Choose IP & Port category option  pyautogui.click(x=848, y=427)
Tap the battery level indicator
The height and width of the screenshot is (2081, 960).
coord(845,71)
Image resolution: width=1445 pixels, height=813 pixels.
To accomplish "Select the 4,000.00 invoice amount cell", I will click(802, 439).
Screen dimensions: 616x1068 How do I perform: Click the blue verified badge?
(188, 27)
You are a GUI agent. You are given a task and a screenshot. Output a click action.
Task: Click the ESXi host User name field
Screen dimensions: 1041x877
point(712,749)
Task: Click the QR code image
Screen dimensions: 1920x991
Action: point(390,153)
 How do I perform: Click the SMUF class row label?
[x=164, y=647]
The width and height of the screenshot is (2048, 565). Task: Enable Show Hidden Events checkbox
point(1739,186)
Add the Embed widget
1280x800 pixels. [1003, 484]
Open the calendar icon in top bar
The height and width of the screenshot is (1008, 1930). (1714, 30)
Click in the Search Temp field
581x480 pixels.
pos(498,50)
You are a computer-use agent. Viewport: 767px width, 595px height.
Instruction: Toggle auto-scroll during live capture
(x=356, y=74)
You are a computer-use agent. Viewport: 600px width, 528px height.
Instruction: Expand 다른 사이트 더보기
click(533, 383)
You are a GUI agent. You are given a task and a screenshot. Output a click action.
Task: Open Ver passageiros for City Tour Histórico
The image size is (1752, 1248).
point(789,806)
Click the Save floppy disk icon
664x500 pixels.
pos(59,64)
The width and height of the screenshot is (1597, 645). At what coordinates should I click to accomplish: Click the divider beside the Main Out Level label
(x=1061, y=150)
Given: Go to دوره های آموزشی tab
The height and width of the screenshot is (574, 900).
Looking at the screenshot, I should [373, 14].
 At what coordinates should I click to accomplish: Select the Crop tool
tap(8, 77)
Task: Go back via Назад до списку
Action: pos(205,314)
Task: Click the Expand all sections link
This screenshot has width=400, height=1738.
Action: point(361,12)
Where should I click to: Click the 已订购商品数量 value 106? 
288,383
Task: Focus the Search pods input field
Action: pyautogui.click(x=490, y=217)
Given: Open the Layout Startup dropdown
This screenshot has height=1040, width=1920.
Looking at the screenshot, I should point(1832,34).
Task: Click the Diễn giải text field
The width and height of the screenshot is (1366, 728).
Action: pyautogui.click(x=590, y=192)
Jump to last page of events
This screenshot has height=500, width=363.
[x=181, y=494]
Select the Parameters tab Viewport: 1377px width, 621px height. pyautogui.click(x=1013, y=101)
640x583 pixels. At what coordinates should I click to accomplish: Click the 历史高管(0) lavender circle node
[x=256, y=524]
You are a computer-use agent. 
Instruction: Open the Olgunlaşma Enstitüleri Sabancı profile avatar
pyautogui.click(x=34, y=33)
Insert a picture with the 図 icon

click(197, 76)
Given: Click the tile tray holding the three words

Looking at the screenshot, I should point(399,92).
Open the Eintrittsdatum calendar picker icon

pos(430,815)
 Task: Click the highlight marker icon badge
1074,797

# Try it
All of the entries above need to be output again exactly.

# Output for this task
Choose IP & Port category option  pyautogui.click(x=848, y=427)
Tap the battery level indicator
The height and width of the screenshot is (2081, 960).
coord(845,71)
Image resolution: width=1445 pixels, height=813 pixels.
To accomplish "Select the 4,000.00 invoice amount cell", I will click(802, 439).
Screen dimensions: 616x1068 How do I perform: Click the blue verified badge?
(188, 27)
You are a GUI agent. You are given a task and a screenshot. Output a click action.
Task: Click the ESXi host User name field
Screen dimensions: 1041x877
point(712,749)
Task: Click the QR code image
Screen dimensions: 1920x991
Action: point(390,153)
 How do I perform: Click the SMUF class row label?
[x=164, y=647]
The width and height of the screenshot is (2048, 565). Task: Enable Show Hidden Events checkbox
point(1739,186)
Add the Embed widget
1280x800 pixels. [1003, 484]
Open the calendar icon in top bar
The height and width of the screenshot is (1008, 1930). (1714, 30)
Click in the Search Temp field
581x480 pixels.
pos(498,50)
You are a computer-use agent. Viewport: 767px width, 595px height.
Instruction: Toggle auto-scroll during live capture
(x=356, y=74)
You are a computer-use agent. Viewport: 600px width, 528px height.
Instruction: Expand 다른 사이트 더보기
click(533, 383)
You are a GUI agent. You are given a task and a screenshot. Output a click action.
Task: Open Ver passageiros for City Tour Histórico
The image size is (1752, 1248).
point(789,806)
Click the Save floppy disk icon
664x500 pixels.
pos(59,64)
The width and height of the screenshot is (1597, 645). At what coordinates should I click to accomplish: Click the divider beside the Main Out Level label
(x=1061, y=150)
Given: Go to دوره های آموزشی tab
The height and width of the screenshot is (574, 900).
Looking at the screenshot, I should [373, 14].
 At what coordinates should I click to accomplish: Select the Crop tool
tap(8, 77)
Task: Go back via Назад до списку
Action: pos(205,314)
Task: Click the Expand all sections link
This screenshot has width=400, height=1738.
Action: point(361,12)
Where should I click to: Click the 已订购商品数量 value 106? 
288,383
Task: Focus the Search pods input field
Action: pyautogui.click(x=490, y=217)
Given: Open the Layout Startup dropdown
This screenshot has height=1040, width=1920.
Looking at the screenshot, I should point(1832,34).
Task: Click the Diễn giải text field
The width and height of the screenshot is (1366, 728).
Action: pyautogui.click(x=590, y=192)
Jump to last page of events
This screenshot has height=500, width=363.
[x=181, y=494]
Select the Parameters tab Viewport: 1377px width, 621px height. pyautogui.click(x=1013, y=101)
640x583 pixels. At what coordinates should I click to accomplish: Click the 历史高管(0) lavender circle node
[x=256, y=524]
You are a computer-use agent. 
Instruction: Open the Olgunlaşma Enstitüleri Sabancı profile avatar
pyautogui.click(x=34, y=33)
Insert a picture with the 図 icon

click(197, 76)
Given: Click the tile tray holding the three words

Looking at the screenshot, I should point(399,92).
Open the Eintrittsdatum calendar picker icon

pos(430,815)
 Task: Click the highlight marker icon badge
1074,797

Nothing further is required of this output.